Bento XVI não teve pejo em dizer que, em coisas graves, lhe sonegaram informação e lhe encobriram factos. Os chefes em lugar cimeiro estão sempre sujeitos a ser enganados por gente que os rodeia. Abundam histórias desta empobrecida realidade, mesmo em relação aos papas. A melhor denúncia acaba por ser falar fora do sistema, em circunstâncias em que não se tenha de passar pelo crivo de se saber o que convém dizer ou calar. Mesmo quando na Igreja se justifica alguma diplomacia, consequência de um tempo a que agora é difícil fugir, a mensagem evangelizadora tem, por certo, outros caminhos. Já no Concílio este grito se fez ouvir.

Bento XVI deu, publicamente, um passo renovador ao falar de problemas, concretos e actuais, fora dos canais tradicionais. Deu, deste modo, esperança a muitos que, na Igreja, por amor à Missão e fieis ao essencial, sentem que, antes da última palavra, é importante que outras se digam e se escutem. Deu espaço aos que, na sociedade, lutam pelas causas fundamentais das pessoas, para que tenham voz que possa ajudar a esclarecer e a decidir. Mostra como a Igreja não tem de ter medo senão dos seus medos, sofre a urgência de se converter, com coragem evangélica, para ser Igreja ao serviço do Reino e do reconhecimento e promoção dos seus valores, onde quer que eles se manifestem. Anunciou como os problemas têm de ser equacionados em plano global, para que seja válida e aceitável a sua solução. Ao responder às 90 perguntas do jornalista, sem fugir nem camuflar, Bento XVI diz à Igreja que não há problemas que não devam ser reflectidos e que fugir às questões vitais é fugir à vida, atitude histórica de que nem sempre ela esteve isenta.

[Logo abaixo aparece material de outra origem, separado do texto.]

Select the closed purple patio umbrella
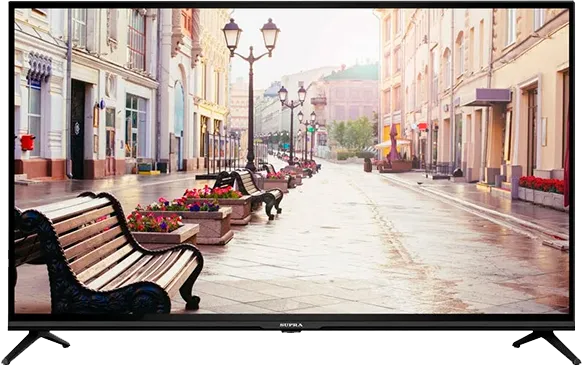The width and height of the screenshot is (582, 366). tap(393, 143)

Os passos dolorosos, antes e depois do Concílio, dados por teólogos eminentes; as lutas corajosas e perseverantes de alguns heróicos padres conciliares; os caminhos novos, teimosamente procurados por bispos, padres e leigos, ao longo dos últimos quarenta anos; a tentativa persistente de derrubar os muros de divisão dentro da Igreja e da Igreja com o mundo, tudo isto tem agora mais brilho e estímulo, assim esperamos.

Deus conserve o Papa para que deixe à Igreja não só novos caminhos abertos, mas, também, muita gente já a caminhar por eles, sem outros interesses que os de Cristo e os daqueles que, ao longo da história, Lhe foram fieis. Possa, também, mostrar ao mundo que a Igreja está, de facto, inserida nele e a considerar, como seus, os problemas dos homens e das mulheres de cada tempo e lugar.